» Requirement a:
Return these lines from the records unchanged, starting with the line with "Where should I click to: Click" and going on through the line with "point(793,667)". Leave the pictures out of your answer.

» Text section:

Black Sheep is a 1935 American drama film directed by Allan Dwan and starring Edmund Lowe, Claire Trevor, and Tom Brown.

The film's sets were designed by the art director Duncan Cramer.

Plot
Aboard a luxury liner, gambler John Francis Dugan makes the acquaintance of socialite Jeanette Foster, who has a reputation for using men to get her way. Jeanette cajoles him into sneaking her into First Class, where they see young Fred Curtis lose $12,000 at poker to a couple of oilmen, Belcher and Schmelling.

Fred's troubles grow worse when the haughty Millicent Bath has his markers and threatens to tell the police unless he helps her at Customs, sneaking some valuable pearls into the country that she ha stolen. Fred is so forlorn that he considers jumping overboard, until Jeanette stops him.

Dugan decides to help. He wins back Fred's debts at cards. When they return to Fred's stateroom, Dugan spots a photo of Fred's deceased mother and is shocked to discover that she was his ex-wife. Fred is his long-lost son.

Mrs. Bath has hidden the pearls inside a cane's handle. Dugan distracts her, replaces the pearls with pills, then hides the valuables inside the pocket of Belcher, the oilman. They spill out at Customs and are claimed by Mrs. Bath to belong to her, causing her to be taken away by the authorities. Dugan has become fond of Jeannette, who promises to change her old ways.

» The data:
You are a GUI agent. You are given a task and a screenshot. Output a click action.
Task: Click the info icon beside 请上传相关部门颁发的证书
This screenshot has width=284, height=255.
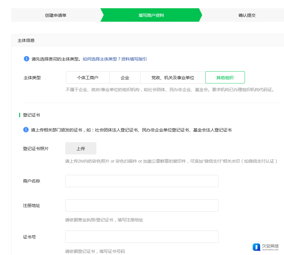click(26, 130)
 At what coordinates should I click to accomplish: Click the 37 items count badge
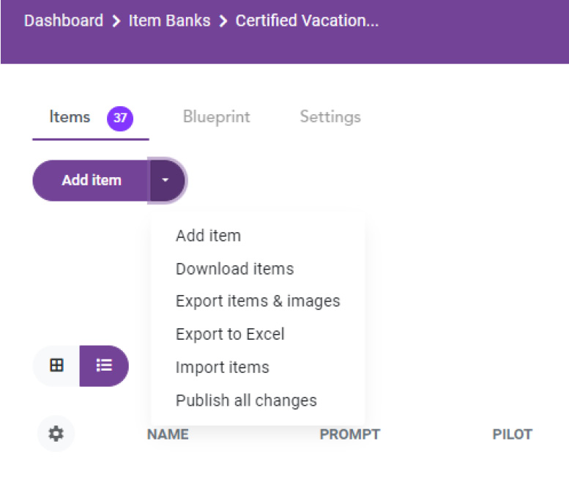click(120, 118)
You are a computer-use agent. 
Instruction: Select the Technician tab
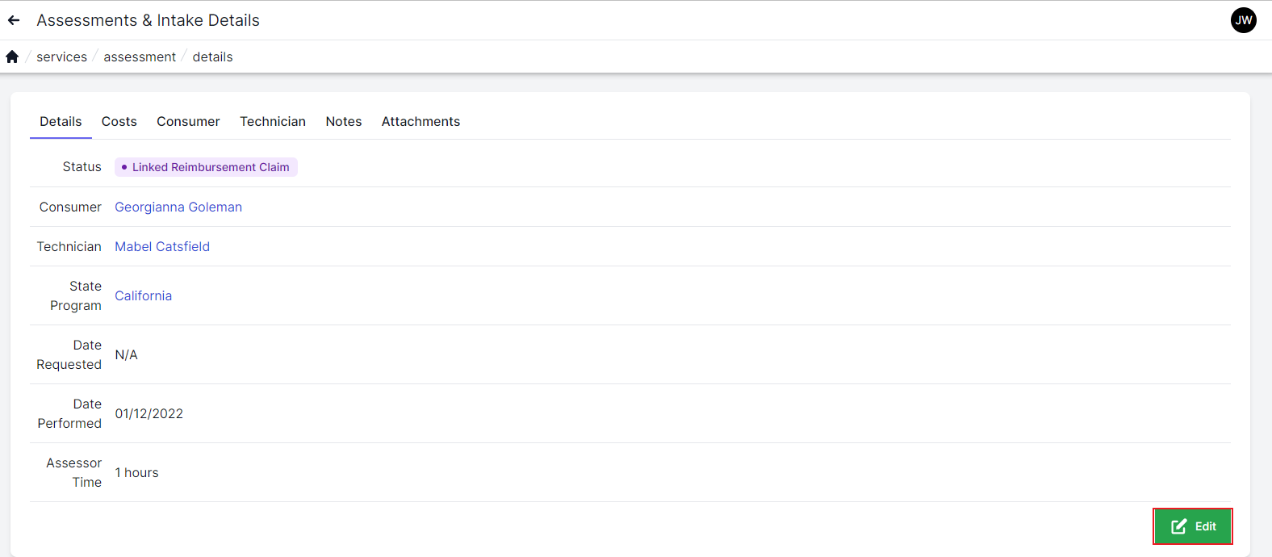pos(273,121)
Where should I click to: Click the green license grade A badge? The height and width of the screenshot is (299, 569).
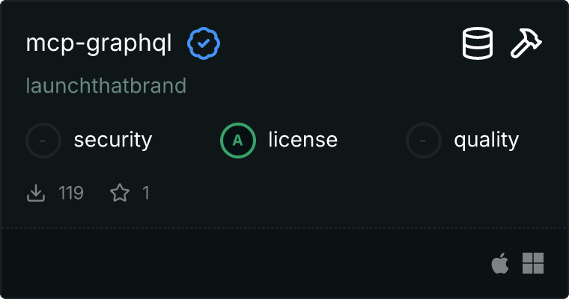click(x=238, y=140)
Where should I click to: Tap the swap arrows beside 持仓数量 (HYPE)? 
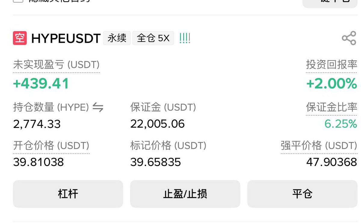tap(98, 107)
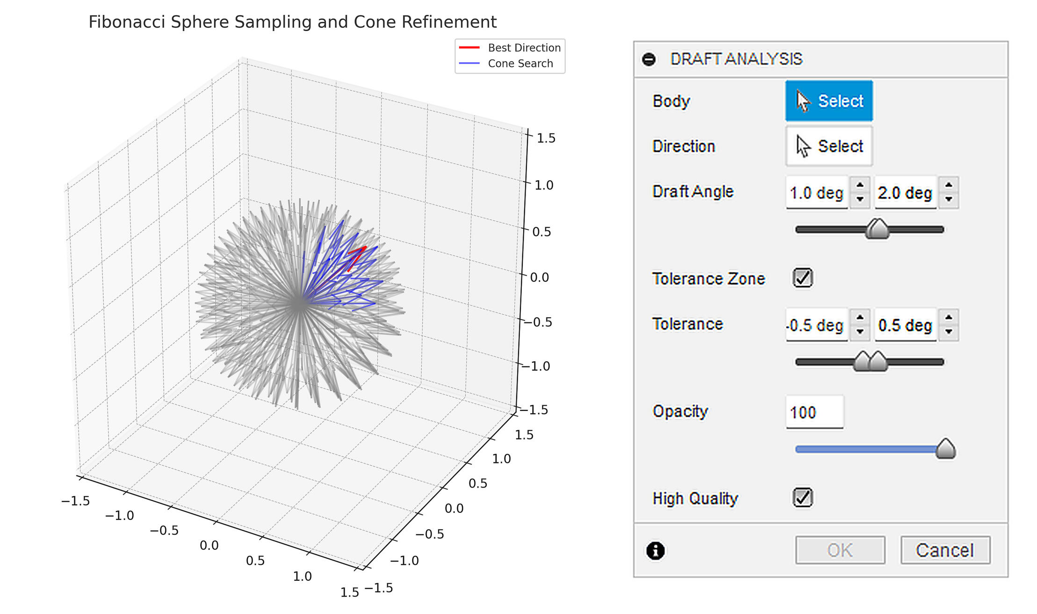
Task: Click the Opacity input field
Action: coord(814,412)
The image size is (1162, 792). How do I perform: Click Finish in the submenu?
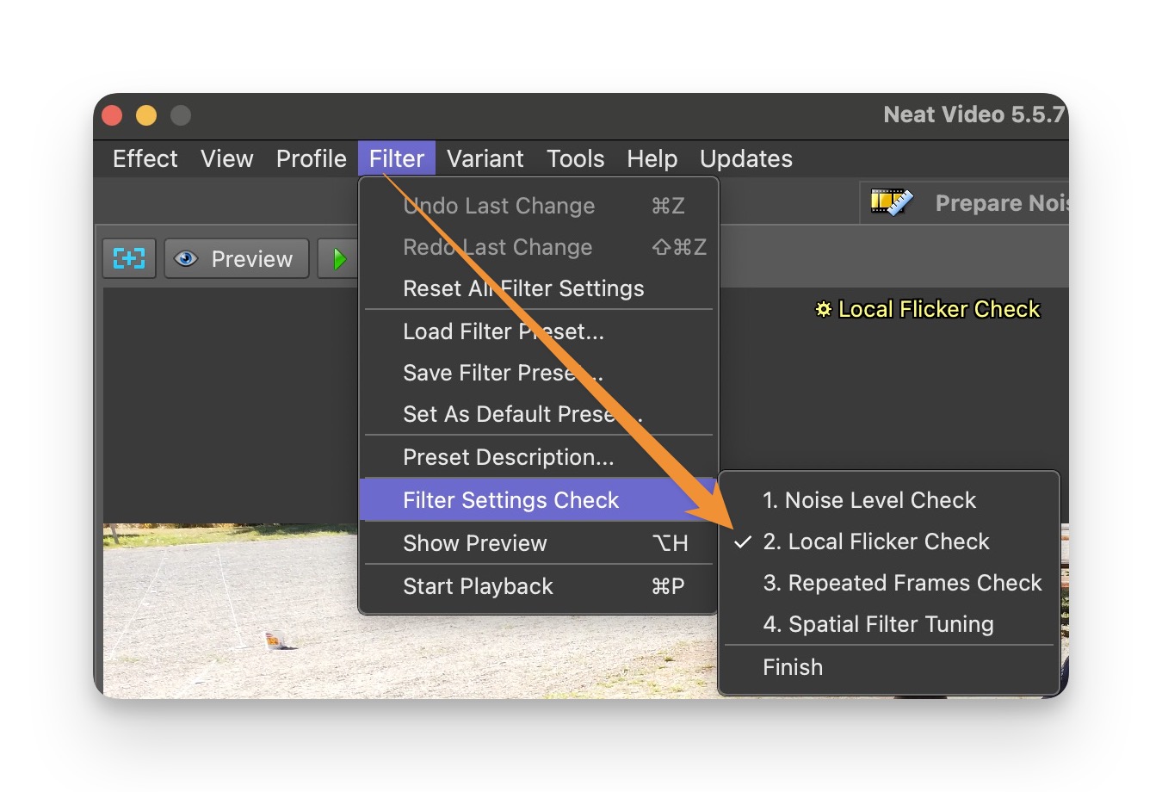point(793,667)
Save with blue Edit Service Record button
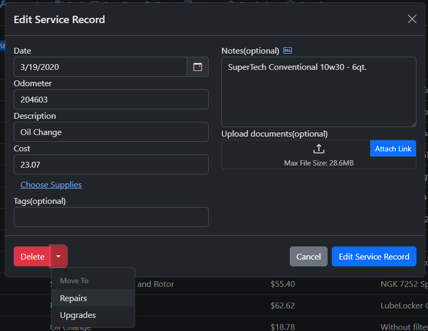428x331 pixels. 374,256
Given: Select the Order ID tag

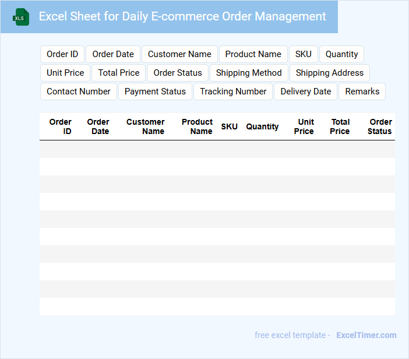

» Requirement b:
Using the text on the film Black Sheep, say whether each statement agrees with it, answering yes or no and quoting the deciding words: (i) Allan Dwan directed the film. (ii) Dugan hid the pearls inside a cane's handle. (iii) The art director Duncan Cramer designed the film's sets.

» Worked solution a:
Where should I click to: Click the green license grade A badge? The height and width of the screenshot is (299, 569).
click(x=238, y=140)
Where should I click to: Tap the swap arrows beside 持仓数量 (HYPE)? 
tap(98, 107)
Task: Click the Opacity input field
Action: coord(814,412)
The image size is (1162, 792). How do I perform: Click Finish in the submenu?
point(793,667)

» Worked solution b:
(i) Yes: "directed by Allan Dwan"
(ii) No: "Mrs. Bath has hidden the pearls inside a cane's handle."
(iii) Yes: "The film's sets were designed by the art director Duncan Cramer."